Copy out word for word the stretch of the records from the line containing "This screenshot has width=1280, height=800." through the line containing "click(933, 554)", and nothing else.

-- Start STORED DATA --

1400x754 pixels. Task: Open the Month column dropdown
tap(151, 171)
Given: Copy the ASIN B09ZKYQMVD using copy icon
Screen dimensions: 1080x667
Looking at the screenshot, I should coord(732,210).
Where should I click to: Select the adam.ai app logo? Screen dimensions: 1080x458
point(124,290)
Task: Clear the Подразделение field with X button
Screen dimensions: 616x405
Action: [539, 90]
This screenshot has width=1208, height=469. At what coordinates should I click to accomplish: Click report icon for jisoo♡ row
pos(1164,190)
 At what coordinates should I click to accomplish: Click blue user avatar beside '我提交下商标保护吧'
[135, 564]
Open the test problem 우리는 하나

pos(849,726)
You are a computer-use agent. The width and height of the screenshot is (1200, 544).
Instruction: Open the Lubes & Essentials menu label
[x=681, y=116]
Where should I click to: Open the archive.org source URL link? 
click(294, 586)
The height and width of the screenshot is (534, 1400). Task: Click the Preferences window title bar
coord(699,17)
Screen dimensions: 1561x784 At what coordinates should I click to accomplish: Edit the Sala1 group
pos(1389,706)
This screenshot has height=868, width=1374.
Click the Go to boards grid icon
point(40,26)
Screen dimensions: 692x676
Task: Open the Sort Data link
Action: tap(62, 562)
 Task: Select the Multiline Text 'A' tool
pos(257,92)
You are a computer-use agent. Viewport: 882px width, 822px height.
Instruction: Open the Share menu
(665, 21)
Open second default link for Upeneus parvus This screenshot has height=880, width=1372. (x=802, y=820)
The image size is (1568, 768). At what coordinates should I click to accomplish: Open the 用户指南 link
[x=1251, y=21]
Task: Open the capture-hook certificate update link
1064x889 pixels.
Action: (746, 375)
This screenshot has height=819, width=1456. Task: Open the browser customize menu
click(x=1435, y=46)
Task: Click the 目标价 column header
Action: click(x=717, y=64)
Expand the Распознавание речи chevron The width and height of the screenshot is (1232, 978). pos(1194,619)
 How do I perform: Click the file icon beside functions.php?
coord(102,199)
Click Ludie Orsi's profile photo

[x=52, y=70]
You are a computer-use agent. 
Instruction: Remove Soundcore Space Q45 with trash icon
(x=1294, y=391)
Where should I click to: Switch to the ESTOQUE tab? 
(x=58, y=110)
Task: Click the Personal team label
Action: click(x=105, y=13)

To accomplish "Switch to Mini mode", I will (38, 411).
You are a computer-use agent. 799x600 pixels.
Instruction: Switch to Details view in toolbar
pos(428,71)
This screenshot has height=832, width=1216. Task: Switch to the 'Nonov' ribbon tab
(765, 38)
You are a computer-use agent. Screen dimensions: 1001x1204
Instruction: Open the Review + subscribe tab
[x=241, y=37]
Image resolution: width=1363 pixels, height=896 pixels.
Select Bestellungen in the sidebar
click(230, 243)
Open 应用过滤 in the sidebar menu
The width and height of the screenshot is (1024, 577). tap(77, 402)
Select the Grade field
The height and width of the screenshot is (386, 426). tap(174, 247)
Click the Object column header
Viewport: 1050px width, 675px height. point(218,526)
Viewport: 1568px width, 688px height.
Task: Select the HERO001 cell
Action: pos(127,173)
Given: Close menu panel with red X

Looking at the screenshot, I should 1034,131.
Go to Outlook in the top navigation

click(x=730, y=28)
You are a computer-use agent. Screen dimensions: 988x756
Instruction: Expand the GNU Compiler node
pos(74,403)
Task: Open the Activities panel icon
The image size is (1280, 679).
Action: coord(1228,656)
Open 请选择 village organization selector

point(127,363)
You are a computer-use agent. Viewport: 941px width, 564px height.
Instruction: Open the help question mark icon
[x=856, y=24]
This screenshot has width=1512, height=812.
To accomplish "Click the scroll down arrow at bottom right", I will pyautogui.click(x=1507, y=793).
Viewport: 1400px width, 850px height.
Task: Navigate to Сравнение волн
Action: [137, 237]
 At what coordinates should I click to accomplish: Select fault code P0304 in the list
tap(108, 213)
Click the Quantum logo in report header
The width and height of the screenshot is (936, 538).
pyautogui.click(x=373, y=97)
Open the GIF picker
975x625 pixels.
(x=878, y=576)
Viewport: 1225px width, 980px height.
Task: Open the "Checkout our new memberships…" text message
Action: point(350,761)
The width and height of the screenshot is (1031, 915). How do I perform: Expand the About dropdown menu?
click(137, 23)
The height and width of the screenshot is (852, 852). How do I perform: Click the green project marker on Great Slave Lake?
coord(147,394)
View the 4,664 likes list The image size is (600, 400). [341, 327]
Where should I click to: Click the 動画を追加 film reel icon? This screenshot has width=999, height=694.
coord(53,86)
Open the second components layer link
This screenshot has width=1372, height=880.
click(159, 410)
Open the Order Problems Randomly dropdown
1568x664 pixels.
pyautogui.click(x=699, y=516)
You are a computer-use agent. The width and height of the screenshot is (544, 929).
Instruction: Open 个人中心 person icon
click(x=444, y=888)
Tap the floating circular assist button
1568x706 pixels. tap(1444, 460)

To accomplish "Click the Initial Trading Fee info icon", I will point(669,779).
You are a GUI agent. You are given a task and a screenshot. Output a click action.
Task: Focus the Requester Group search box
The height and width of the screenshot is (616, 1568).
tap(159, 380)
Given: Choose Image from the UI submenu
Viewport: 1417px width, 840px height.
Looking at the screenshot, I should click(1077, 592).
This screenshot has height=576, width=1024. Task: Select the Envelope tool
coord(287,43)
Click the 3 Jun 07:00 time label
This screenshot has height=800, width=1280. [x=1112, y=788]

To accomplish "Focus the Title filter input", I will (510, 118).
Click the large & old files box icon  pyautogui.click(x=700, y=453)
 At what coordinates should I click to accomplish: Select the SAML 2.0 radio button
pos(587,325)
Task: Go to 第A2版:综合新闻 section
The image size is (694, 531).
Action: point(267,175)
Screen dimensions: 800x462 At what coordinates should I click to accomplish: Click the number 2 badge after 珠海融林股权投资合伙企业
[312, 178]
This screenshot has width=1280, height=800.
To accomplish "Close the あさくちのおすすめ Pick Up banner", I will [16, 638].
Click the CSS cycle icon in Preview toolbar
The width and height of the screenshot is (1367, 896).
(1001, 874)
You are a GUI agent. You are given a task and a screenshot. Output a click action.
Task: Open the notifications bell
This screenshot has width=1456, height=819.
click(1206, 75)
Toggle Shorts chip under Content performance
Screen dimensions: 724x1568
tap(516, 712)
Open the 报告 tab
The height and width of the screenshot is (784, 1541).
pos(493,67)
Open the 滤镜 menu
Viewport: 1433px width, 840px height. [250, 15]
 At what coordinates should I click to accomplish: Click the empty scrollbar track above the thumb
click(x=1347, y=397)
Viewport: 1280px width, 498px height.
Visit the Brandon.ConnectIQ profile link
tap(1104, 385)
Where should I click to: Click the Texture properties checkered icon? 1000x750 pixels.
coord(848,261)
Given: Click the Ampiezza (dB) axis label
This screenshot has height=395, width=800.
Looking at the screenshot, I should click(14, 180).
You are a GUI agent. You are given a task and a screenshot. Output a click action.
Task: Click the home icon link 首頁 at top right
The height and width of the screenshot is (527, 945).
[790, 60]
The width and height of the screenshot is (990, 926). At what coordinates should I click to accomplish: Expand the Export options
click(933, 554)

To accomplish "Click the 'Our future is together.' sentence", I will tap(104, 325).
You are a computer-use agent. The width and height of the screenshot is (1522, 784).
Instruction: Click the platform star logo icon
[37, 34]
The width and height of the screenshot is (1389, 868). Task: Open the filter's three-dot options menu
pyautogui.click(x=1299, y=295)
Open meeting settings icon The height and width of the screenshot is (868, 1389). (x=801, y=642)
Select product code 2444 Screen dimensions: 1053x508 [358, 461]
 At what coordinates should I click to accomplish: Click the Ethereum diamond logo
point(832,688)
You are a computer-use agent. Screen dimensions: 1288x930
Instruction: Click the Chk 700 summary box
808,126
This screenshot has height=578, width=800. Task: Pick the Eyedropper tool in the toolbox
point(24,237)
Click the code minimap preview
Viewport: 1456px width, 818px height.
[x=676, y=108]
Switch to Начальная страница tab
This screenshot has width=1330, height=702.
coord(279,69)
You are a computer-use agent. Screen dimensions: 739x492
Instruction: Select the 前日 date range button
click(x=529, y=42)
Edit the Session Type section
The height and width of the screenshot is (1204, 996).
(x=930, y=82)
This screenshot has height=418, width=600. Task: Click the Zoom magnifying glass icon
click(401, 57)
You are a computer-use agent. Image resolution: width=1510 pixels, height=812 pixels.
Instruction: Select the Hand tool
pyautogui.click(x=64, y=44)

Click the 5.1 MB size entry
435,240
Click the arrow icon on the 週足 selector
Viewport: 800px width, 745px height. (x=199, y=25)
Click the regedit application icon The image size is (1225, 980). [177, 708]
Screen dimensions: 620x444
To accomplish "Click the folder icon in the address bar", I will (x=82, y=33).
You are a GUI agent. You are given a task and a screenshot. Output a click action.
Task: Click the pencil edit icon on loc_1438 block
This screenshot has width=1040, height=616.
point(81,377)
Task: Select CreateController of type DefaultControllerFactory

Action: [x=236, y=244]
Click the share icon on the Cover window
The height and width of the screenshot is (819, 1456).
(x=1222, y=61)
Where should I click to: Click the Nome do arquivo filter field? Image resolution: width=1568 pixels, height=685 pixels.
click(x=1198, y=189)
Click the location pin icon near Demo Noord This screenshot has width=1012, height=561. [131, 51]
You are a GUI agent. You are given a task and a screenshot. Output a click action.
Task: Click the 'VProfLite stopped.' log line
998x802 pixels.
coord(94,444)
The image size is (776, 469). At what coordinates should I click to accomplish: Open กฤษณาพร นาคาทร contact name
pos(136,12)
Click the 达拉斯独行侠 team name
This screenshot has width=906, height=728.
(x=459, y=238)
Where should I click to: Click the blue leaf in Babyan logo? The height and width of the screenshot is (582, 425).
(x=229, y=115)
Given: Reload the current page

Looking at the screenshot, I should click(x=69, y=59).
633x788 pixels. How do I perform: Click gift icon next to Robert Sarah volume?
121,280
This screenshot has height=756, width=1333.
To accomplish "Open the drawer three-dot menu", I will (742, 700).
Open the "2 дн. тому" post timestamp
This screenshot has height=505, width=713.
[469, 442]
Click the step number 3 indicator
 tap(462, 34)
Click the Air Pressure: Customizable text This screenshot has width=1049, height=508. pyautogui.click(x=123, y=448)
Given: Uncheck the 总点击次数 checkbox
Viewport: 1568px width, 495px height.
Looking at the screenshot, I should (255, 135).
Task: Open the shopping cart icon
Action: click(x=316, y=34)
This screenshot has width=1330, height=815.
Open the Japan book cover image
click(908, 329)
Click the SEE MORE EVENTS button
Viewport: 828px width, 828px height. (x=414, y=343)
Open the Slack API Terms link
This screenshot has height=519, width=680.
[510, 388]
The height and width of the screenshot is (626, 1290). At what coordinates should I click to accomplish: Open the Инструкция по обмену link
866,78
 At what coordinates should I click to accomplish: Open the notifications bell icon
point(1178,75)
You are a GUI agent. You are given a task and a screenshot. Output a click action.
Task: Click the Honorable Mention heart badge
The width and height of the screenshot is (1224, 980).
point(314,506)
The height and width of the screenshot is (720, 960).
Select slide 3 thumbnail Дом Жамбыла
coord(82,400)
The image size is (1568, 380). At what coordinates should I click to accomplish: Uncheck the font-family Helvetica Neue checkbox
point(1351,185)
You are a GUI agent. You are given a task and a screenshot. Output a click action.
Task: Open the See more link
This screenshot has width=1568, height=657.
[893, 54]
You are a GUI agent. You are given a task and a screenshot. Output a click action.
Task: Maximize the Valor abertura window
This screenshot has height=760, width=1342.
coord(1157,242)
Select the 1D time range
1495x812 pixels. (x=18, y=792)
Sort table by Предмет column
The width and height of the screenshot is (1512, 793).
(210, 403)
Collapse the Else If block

-- End STORED DATA --

» FINISHED TASK
This screenshot has width=1280, height=800.
To accomplish "Close the あさくちのおすすめ Pick Up banner", I will [16, 638].
Click the CSS cycle icon in Preview toolbar
The width and height of the screenshot is (1367, 896).
(1001, 874)
You are a GUI agent. You are given a task and a screenshot. Output a click action.
Task: Open the notifications bell
This screenshot has width=1456, height=819.
click(1206, 75)
Toggle Shorts chip under Content performance
Screen dimensions: 724x1568
tap(516, 712)
Open the 报告 tab
The height and width of the screenshot is (784, 1541).
pos(493,67)
Open the 滤镜 menu
Viewport: 1433px width, 840px height. [250, 15]
 At what coordinates should I click to accomplish: Click the empty scrollbar track above the thumb
click(x=1347, y=397)
Viewport: 1280px width, 498px height.
Visit the Brandon.ConnectIQ profile link
tap(1104, 385)
Where should I click to: Click the Texture properties checkered icon? 1000x750 pixels.
coord(848,261)
Given: Click the Ampiezza (dB) axis label
This screenshot has height=395, width=800.
Looking at the screenshot, I should click(14, 180).
You are a GUI agent. You are given a task and a screenshot. Output a click action.
Task: Click the home icon link 首頁 at top right
The height and width of the screenshot is (527, 945).
[790, 60]
The width and height of the screenshot is (990, 926). At what coordinates should I click to accomplish: Expand the Export options
click(933, 554)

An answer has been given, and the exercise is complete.